How did the Guggenheim get its uncommon moniker? It's named after Solomon R. Guggenheim, an American businessman, art collector and philanthropist whose Guggenheim Foundation commissioned design and construction of the museum, which opened in 1959.
When it first opened its doors to the public (after the deaths of Frank Lloyd Wright and its namesake, Solomon R. Guggenheim), the Guggenheim Museum immediately upended the notion that museums should be rectangular, classical, and conservative. Resembling a gigantic coiled ribbon, the spiraling Guggenheim redefined museums and even museum tours. Critics harped that the avant-garde design of the building robbed attention from the works of art housed inside.
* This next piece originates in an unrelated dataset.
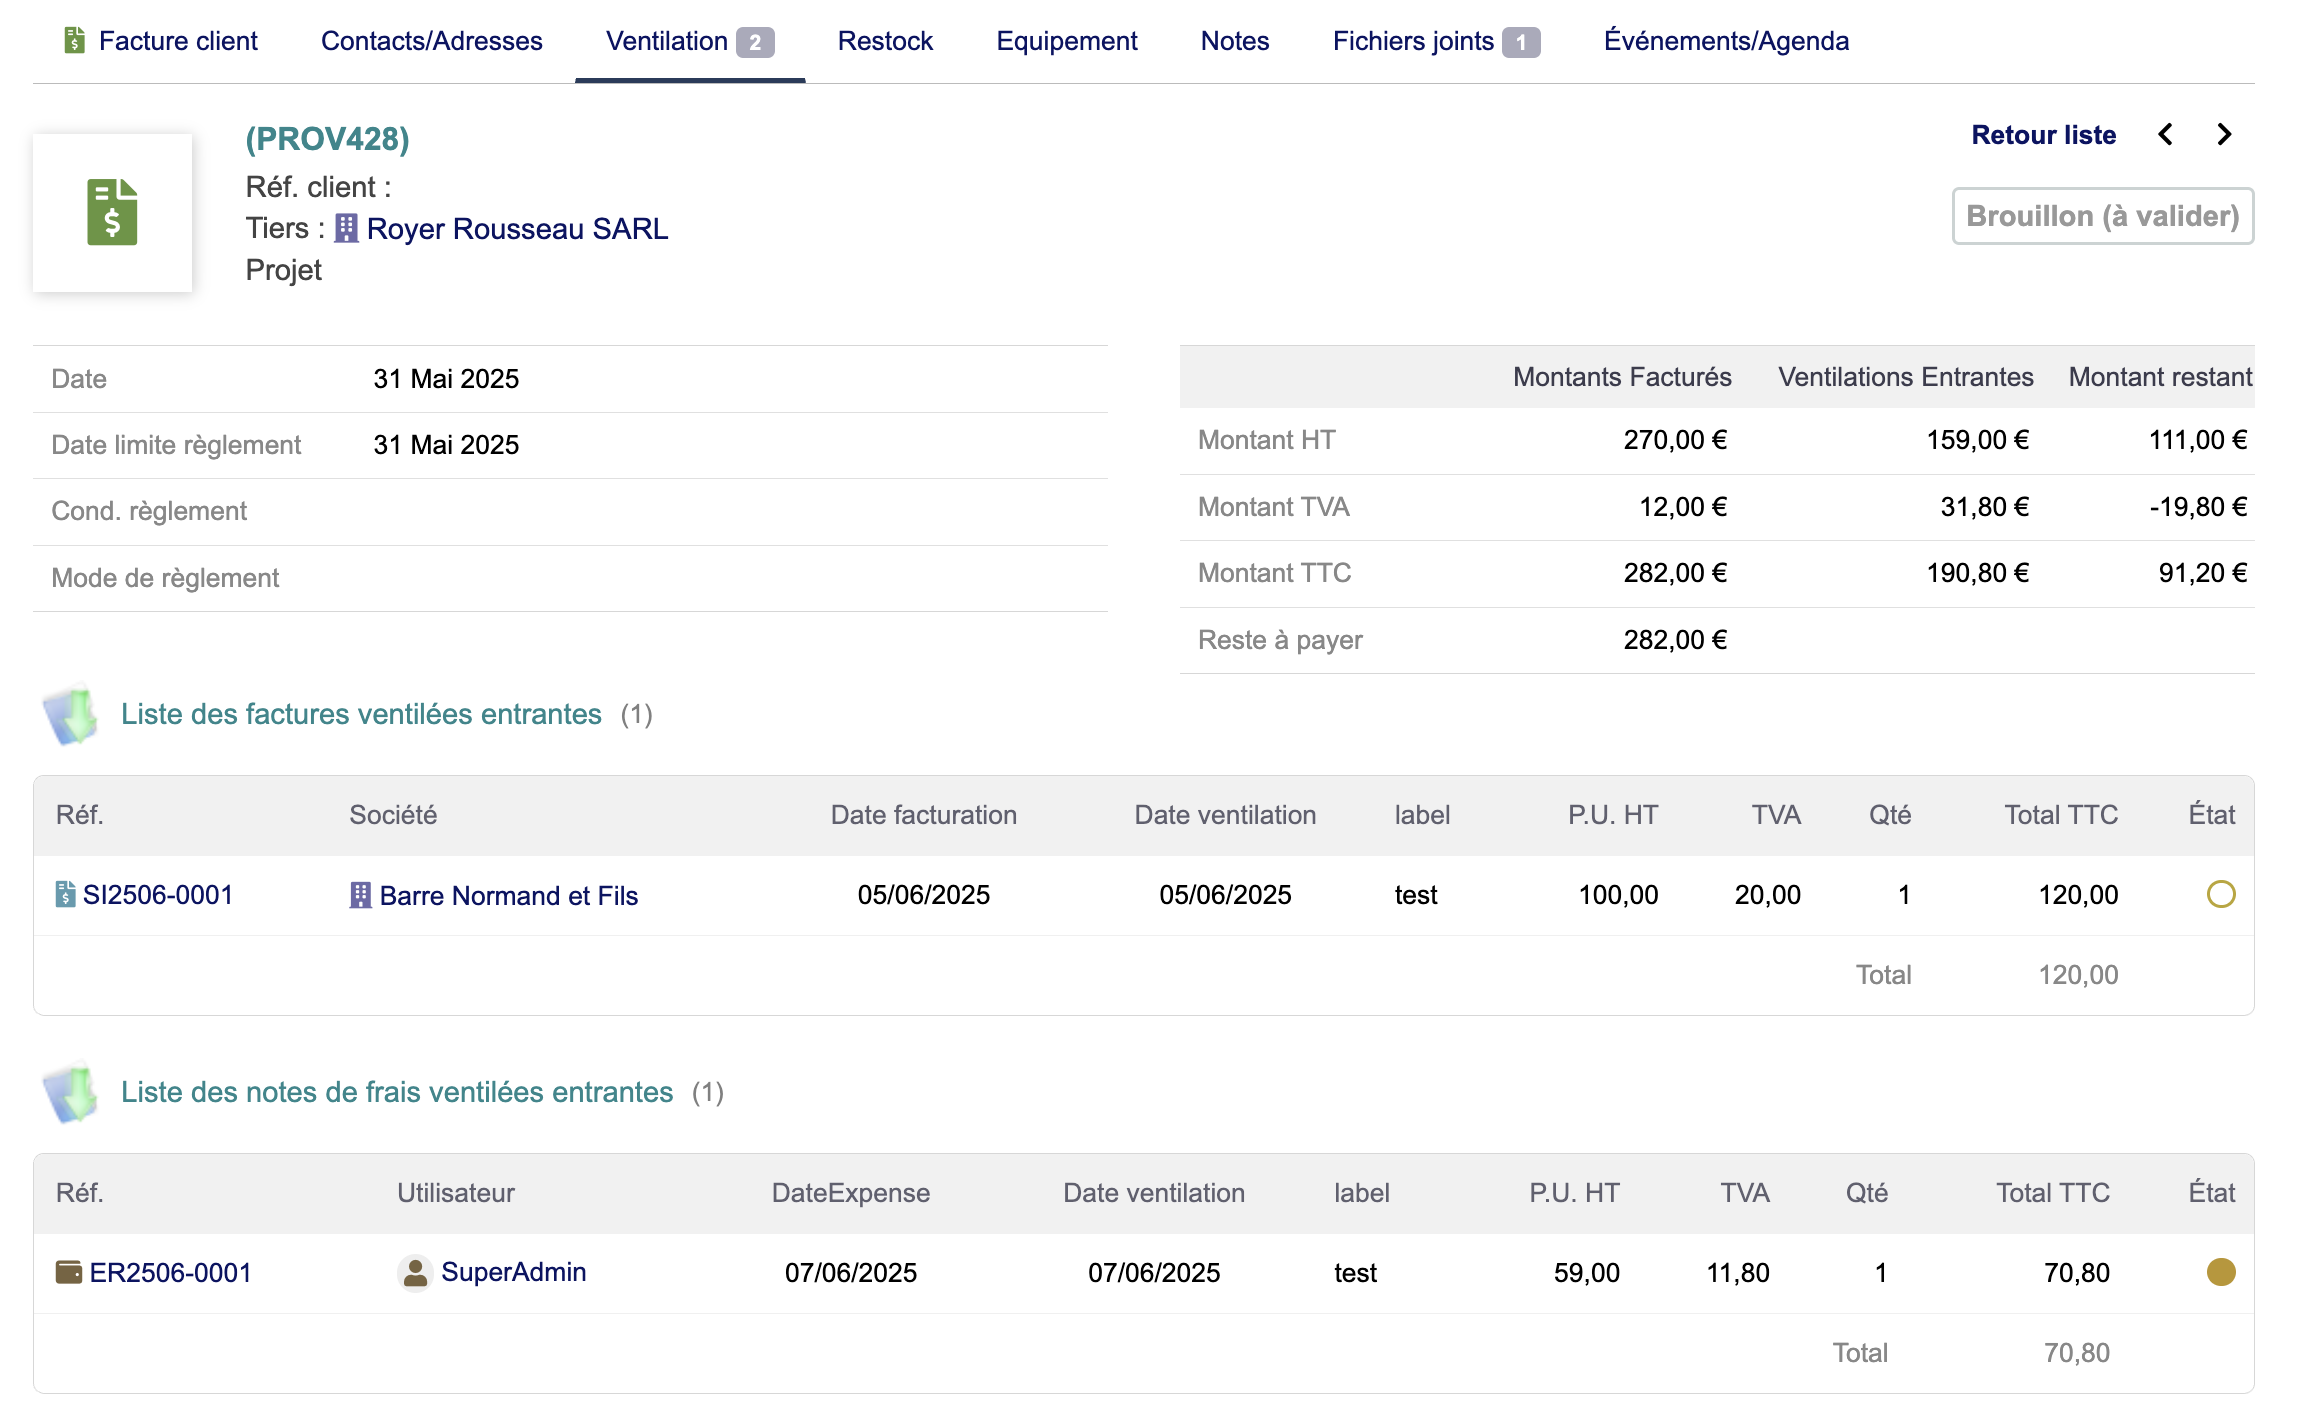Click the company icon beside Barre Normand et Fils
The width and height of the screenshot is (2303, 1425).
pyautogui.click(x=360, y=895)
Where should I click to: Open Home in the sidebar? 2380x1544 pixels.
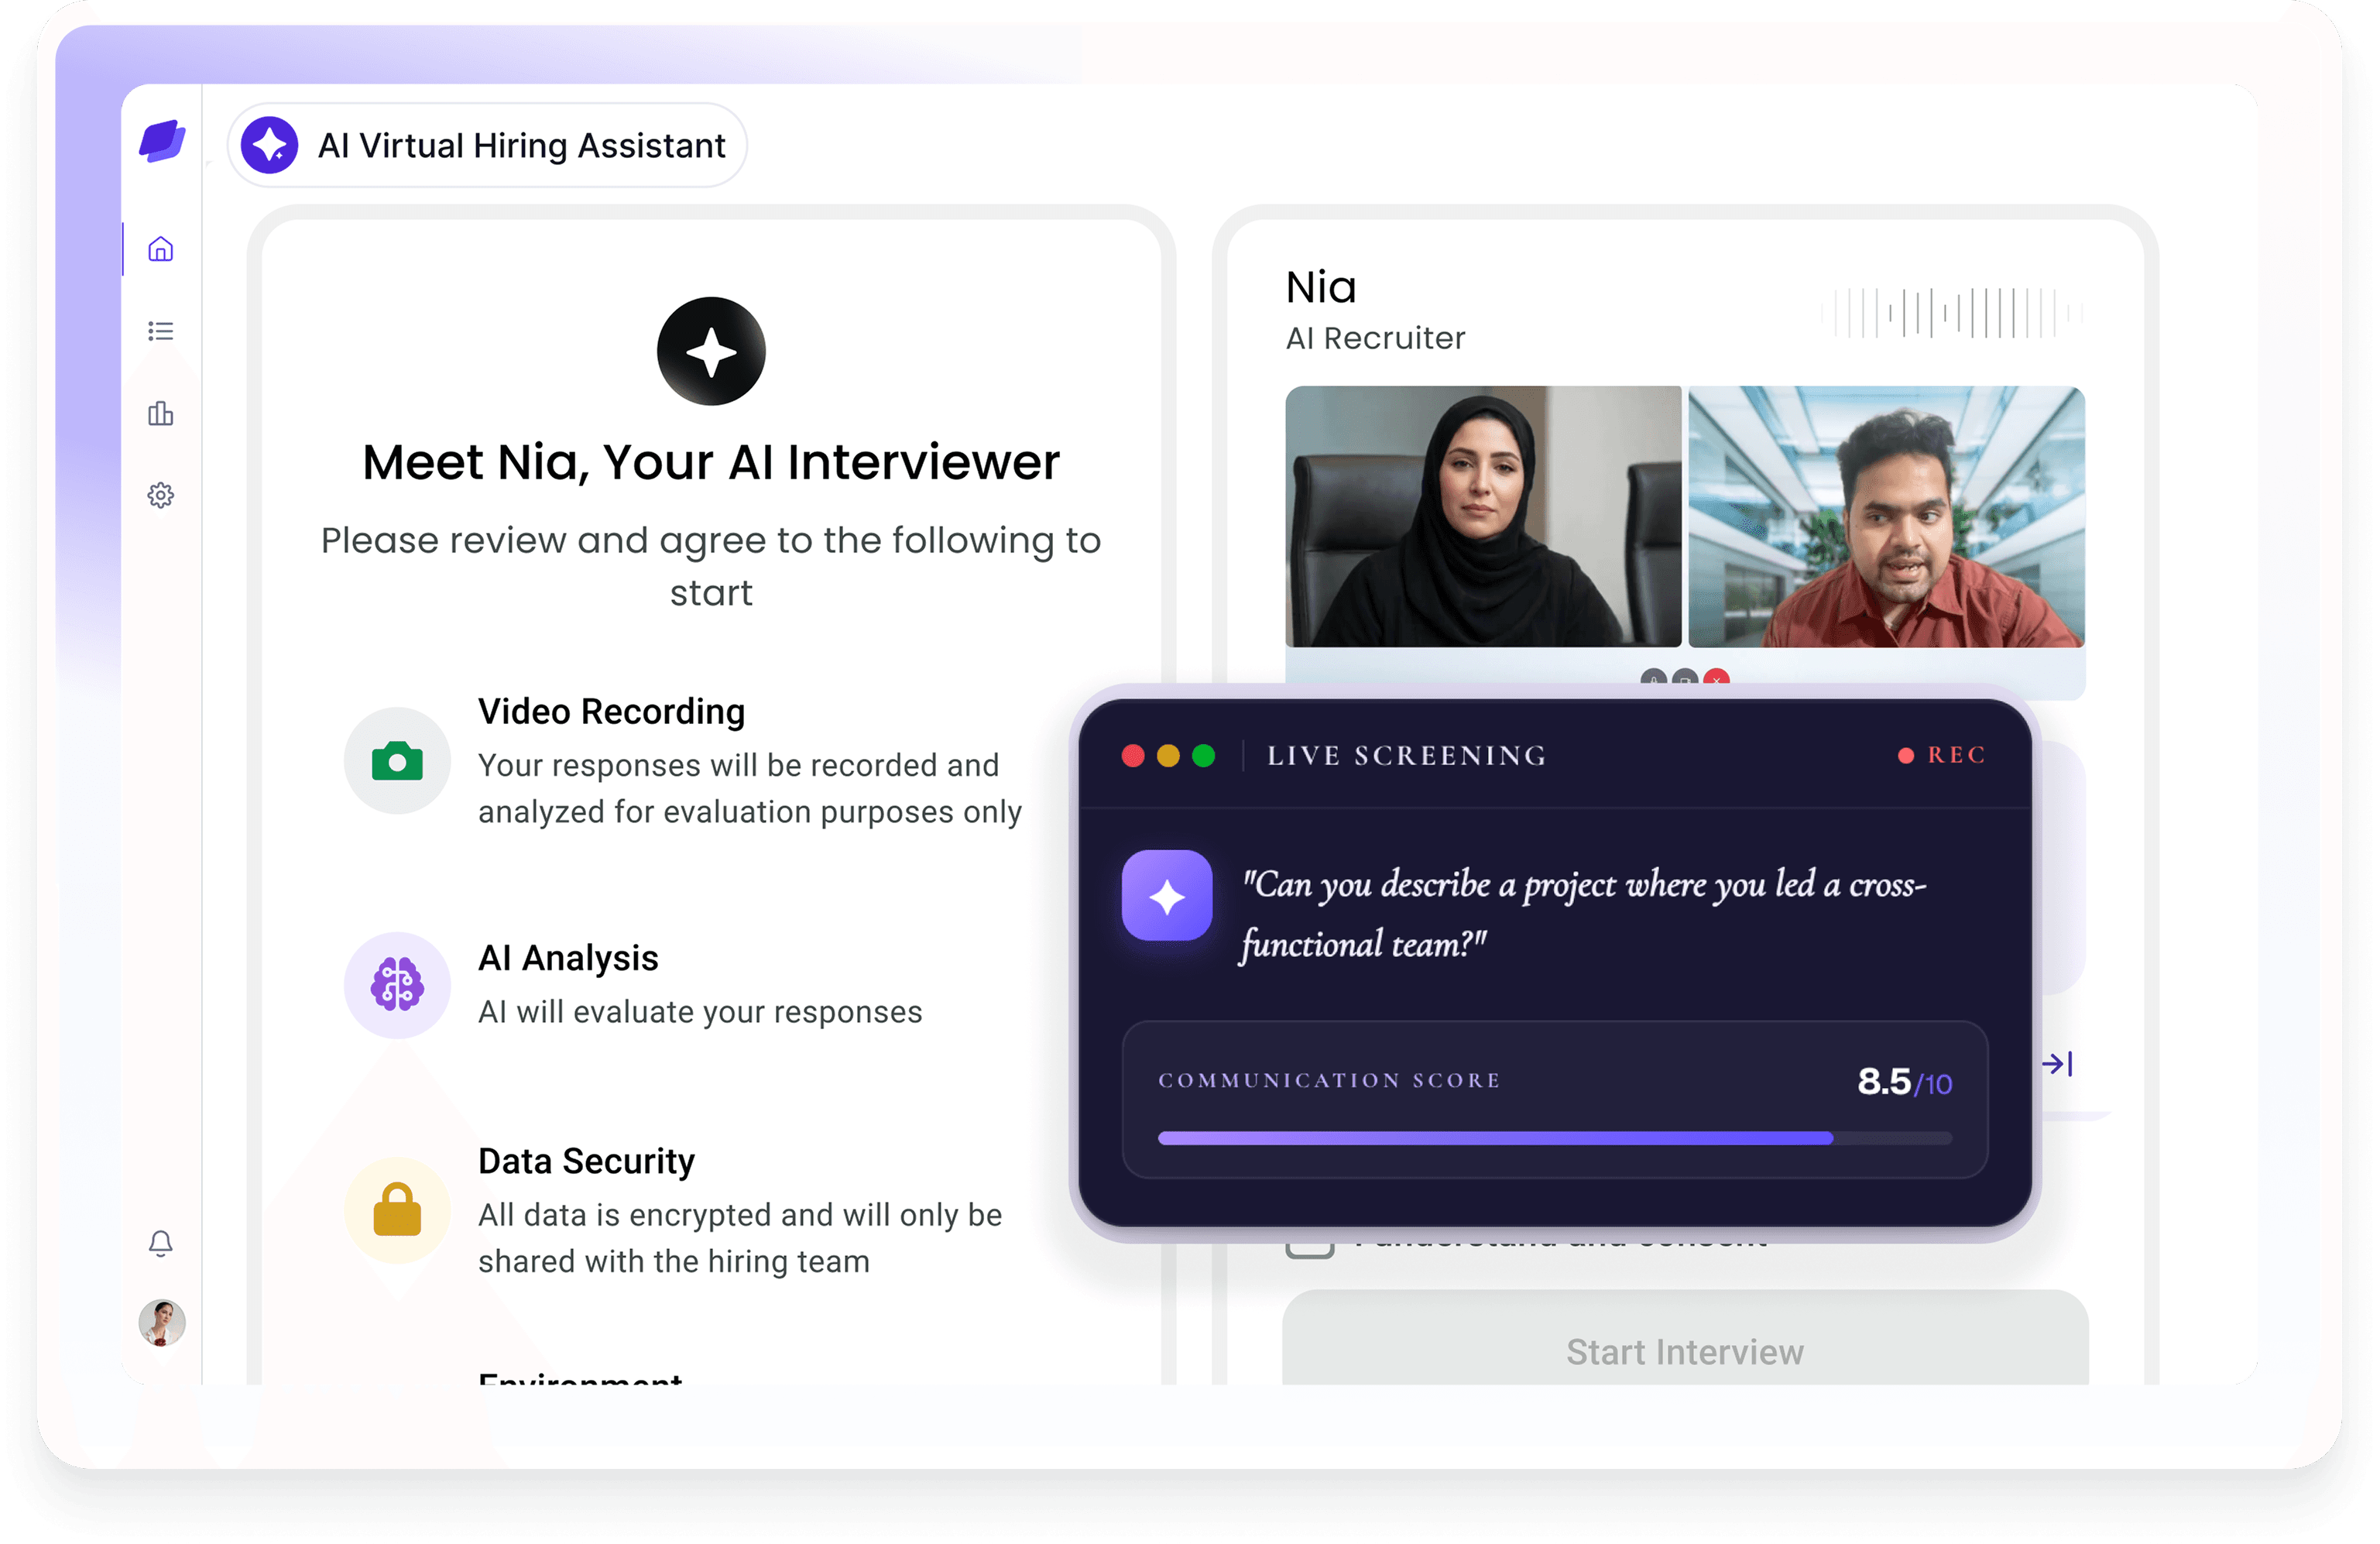point(161,249)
The building was a challenge for other reasons as well:
- The inclined ramp walkway and sloping walls meant artwork required special hanging hardware in order to not appear crooked
- The lack of traditional windows limited the amount of natural light that could illuminate the artwork
New York Times art critic John Canaday labeled it, "A war between architecture and painting, in which both come out badly maimed" [source: Vogel].
Despite that and other criticisms, the Guggenheim's curators were able to devise methods of displaying collections in a way that appeased the art establishment and amateur art aficionados alike.
Today, visitors go on tours of the museum as part of art class assignments, to view special exhibitions such as "The Art of the Motorcycle" or simply on family vacations.
By the way, if you're considering a visit to the Guggenheim as part of a family vacation, here are some things to know: As of this writing, adults pay a flat rate of $18 to get in, slightly less for students and seniors, while children under 12 and museum members get in for free; headphones for audio tours are included in the admission price, too.